The cause of one’s addiction problem varies depending on the individual. Over the years there has been a lot of controversy over the root cause of addiction sighting societal problems, lack of willpower, poverty, moral weakness, anti-social personalities, mental illness, genetics and family socialization. Many people believe that addiction to drugs or alcohol is a disease; however, the minimal scientific evidence to support the disease theory of addiction is weak at best.
The substance a person chooses to use is known to be part of the cause of their addiction. While some substances are not considered very physically or emotionally addictive, others are exceptionally addictive. This is due to the pharmacology of the substance and how it affects the user’s mood when they ingest it. A drug that provides instant gratification is going to become very valuable to the drug user quickly.
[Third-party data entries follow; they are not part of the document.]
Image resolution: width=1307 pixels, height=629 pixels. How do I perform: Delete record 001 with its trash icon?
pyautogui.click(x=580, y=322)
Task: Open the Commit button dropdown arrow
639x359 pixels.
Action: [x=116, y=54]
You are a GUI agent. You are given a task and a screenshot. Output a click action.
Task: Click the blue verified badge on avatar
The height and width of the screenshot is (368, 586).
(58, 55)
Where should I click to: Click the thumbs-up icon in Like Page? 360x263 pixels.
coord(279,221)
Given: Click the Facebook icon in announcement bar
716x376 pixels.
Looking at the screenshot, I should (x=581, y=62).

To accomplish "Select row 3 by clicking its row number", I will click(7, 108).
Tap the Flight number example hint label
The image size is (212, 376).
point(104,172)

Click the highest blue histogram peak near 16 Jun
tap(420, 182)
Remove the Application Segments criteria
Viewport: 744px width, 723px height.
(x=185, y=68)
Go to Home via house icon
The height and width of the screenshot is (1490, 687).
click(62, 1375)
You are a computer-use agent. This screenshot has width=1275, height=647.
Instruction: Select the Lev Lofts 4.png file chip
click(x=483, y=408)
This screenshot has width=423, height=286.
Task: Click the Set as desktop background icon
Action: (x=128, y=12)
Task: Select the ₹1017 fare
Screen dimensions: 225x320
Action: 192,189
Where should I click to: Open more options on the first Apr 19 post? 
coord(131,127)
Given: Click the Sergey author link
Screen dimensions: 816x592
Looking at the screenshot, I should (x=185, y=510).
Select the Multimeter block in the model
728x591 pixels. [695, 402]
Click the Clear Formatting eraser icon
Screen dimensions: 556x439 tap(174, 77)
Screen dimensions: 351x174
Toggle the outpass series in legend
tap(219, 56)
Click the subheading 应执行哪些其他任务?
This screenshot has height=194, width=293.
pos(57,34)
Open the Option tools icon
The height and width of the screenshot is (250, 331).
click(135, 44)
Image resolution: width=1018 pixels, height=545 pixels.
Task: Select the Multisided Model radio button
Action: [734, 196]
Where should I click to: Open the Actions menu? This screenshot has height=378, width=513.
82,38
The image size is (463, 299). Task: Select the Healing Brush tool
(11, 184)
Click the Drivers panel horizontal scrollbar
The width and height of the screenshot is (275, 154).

They know that if they take the substance, (e.g., heroin) they will almost instantly feel better and the problems they are looking to escape from will seemingly go away.
How a person views themselves is also one of the causes of addiction. Research has shown that individuals with low self-esteem or who feel bad about themselves have a higher rate of addiction than a person who thinks well of themselves. A person with low self-esteem will use drugs or alcohol to enhance or create pleasure in their lives or to decrease the emotional turmoil they live with. The ratio of how good an individual feels about themselves directly correlates with how likely they are to use or abuse psychoactive substances. When society as a whole is unclear on what is “acceptable” regarding the use of psychoactive substances, has easy access to drugs and chooses to blame one’s drug or alcohol abuse on genetics or a disease instead of a personal choice the rate of addiction rises.
Lastly, the environment one lives in plays a role in the cause of addiction. Today’s biochemical society sends mixed messages about the use of psychoactive drugs. There are some drugs such as tobacco and alcohol that are accepted and then there are other drugs such as heroin and cocaine deemed “hard drugs” that are not socially acceptable. Movies, T.V. shows, music and other forms of media have glamorized the use of many different substances, continuing to blur the line between what is “normal” and what is going too far when it comes to public intoxication. The more people see the lines blurred when it comes to socially acceptable substance use and intoxication the easier it is for them to view drug use as “normal” and choose to experiment with substance use too.